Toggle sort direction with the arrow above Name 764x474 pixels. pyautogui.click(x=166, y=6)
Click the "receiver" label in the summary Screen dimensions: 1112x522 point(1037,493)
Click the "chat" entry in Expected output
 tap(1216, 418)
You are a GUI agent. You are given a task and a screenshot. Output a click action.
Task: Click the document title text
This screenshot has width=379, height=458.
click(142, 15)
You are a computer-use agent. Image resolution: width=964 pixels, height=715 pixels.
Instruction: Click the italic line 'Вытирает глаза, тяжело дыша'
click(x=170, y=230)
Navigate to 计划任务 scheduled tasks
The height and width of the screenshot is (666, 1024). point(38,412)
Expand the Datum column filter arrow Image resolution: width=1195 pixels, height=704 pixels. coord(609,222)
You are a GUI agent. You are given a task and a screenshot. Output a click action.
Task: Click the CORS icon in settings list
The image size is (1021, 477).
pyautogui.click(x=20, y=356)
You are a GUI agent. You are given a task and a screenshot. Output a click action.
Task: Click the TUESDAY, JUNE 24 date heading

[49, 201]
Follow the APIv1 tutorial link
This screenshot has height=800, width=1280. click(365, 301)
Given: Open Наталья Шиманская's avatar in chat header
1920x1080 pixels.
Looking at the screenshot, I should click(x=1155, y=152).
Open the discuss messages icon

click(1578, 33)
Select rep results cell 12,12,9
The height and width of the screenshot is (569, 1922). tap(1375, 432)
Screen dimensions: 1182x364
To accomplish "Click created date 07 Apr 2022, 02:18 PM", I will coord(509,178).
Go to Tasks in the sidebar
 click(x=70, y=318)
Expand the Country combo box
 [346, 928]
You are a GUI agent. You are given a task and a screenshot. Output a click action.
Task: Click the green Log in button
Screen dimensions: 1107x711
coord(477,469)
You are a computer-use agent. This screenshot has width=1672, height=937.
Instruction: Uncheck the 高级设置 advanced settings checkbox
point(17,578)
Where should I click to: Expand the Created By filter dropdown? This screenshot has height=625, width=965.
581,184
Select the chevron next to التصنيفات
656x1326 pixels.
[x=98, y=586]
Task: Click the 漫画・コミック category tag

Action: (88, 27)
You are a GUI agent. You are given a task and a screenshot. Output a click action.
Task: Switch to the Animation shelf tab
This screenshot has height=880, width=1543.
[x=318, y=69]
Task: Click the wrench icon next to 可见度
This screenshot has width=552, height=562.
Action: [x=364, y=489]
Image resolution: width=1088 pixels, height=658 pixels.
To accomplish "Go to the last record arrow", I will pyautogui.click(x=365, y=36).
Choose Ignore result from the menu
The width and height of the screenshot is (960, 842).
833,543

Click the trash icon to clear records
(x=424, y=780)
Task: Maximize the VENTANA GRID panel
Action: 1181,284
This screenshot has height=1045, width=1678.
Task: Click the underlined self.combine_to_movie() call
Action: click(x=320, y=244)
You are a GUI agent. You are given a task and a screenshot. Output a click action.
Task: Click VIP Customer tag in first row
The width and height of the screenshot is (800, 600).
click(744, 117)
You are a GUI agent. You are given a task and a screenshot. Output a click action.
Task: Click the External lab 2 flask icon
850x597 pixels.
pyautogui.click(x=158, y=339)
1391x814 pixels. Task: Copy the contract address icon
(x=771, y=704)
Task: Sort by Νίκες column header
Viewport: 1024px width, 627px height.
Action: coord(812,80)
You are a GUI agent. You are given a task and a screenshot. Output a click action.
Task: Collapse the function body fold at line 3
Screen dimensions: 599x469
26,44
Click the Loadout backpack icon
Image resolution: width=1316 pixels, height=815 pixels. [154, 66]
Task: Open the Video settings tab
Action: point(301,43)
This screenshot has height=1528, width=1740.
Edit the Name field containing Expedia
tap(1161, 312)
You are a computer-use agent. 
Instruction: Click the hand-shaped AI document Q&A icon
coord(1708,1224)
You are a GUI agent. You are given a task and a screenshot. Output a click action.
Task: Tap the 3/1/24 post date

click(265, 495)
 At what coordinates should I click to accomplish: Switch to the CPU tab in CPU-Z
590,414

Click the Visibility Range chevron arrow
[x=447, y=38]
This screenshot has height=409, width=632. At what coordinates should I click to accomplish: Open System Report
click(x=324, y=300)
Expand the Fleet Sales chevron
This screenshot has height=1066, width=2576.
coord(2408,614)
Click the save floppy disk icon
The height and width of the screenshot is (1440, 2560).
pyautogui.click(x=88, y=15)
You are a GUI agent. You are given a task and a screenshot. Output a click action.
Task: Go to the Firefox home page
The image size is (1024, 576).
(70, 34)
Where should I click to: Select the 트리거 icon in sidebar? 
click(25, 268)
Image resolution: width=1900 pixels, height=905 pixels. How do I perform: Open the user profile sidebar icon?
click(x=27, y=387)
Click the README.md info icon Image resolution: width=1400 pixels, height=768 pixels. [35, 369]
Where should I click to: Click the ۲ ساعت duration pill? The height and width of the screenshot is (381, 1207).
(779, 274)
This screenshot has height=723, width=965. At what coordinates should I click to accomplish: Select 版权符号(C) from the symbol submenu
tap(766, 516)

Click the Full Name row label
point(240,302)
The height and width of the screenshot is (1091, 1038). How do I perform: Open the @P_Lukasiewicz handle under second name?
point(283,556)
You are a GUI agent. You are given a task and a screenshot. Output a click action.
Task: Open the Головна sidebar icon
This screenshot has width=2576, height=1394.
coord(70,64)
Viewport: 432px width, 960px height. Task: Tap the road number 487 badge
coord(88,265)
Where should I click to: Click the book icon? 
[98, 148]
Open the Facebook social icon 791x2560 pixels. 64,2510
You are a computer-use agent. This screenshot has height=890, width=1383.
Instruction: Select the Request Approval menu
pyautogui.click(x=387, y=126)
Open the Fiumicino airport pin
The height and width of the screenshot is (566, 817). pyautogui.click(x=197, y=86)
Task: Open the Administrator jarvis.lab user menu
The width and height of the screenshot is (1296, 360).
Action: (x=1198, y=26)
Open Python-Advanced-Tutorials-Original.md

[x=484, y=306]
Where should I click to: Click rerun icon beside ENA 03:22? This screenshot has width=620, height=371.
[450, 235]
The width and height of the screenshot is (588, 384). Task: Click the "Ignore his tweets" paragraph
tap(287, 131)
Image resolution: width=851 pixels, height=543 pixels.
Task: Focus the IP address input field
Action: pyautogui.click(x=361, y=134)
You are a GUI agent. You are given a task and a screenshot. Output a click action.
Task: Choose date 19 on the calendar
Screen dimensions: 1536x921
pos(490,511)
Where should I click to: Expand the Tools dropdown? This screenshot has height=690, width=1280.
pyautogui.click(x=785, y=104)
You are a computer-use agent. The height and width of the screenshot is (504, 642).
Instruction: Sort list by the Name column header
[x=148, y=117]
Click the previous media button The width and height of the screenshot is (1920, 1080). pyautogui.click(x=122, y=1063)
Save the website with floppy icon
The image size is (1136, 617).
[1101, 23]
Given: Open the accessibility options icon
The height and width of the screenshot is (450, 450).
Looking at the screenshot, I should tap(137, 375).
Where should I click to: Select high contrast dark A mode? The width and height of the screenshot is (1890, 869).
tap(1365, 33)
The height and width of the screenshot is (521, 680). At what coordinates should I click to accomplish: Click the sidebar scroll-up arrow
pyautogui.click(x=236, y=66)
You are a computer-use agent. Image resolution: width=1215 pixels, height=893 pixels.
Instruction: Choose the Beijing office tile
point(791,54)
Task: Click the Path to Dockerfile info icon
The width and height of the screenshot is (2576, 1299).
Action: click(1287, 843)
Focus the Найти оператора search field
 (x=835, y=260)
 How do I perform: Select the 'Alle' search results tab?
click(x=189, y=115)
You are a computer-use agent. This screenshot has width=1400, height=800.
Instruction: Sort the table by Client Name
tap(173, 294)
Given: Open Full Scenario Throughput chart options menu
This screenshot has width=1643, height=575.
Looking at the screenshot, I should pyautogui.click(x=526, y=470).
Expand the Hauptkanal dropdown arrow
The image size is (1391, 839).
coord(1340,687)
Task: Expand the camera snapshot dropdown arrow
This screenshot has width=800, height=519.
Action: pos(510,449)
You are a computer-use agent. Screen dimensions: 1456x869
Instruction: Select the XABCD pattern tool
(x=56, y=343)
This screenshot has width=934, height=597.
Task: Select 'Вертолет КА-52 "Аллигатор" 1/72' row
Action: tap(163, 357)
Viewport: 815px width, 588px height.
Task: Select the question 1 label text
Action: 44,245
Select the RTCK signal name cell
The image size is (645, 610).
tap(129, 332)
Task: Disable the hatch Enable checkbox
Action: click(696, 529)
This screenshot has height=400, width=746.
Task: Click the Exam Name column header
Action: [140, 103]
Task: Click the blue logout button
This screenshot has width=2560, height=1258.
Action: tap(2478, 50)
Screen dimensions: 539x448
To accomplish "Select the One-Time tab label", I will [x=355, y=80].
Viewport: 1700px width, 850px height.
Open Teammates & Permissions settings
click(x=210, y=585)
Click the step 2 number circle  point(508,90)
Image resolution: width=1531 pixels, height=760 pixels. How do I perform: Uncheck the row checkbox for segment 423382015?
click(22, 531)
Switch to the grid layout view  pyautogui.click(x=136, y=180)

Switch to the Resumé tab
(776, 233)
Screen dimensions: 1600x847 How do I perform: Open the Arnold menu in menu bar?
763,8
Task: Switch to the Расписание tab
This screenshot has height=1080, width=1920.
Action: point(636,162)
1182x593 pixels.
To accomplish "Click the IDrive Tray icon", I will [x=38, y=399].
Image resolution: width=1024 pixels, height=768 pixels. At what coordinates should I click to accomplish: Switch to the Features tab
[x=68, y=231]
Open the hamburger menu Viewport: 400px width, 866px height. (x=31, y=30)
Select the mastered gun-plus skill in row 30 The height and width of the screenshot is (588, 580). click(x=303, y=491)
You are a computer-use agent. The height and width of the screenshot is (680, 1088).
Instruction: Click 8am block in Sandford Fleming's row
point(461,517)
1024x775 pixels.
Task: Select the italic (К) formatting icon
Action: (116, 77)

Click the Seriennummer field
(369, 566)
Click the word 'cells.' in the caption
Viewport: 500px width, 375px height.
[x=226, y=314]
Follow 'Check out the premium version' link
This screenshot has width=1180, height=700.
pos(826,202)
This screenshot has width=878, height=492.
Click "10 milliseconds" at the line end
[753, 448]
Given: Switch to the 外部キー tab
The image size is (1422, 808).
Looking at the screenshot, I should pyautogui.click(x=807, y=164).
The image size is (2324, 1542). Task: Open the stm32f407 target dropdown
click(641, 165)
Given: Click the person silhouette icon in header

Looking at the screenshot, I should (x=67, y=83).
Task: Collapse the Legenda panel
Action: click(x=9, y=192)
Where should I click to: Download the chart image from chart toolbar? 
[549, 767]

■ **Directions for this task**
Copy the records word for word, from the line that contains "Navigate to 计划任务 scheduled tasks" to the line that contains "pyautogui.click(x=20, y=356)", including both of those lines.

■ **Problem solution**
Navigate to 计划任务 scheduled tasks
The height and width of the screenshot is (666, 1024). point(38,412)
Expand the Datum column filter arrow Image resolution: width=1195 pixels, height=704 pixels. coord(609,222)
You are a GUI agent. You are given a task and a screenshot. Output a click action.
Task: Click the CORS icon in settings list
The image size is (1021, 477).
pyautogui.click(x=20, y=356)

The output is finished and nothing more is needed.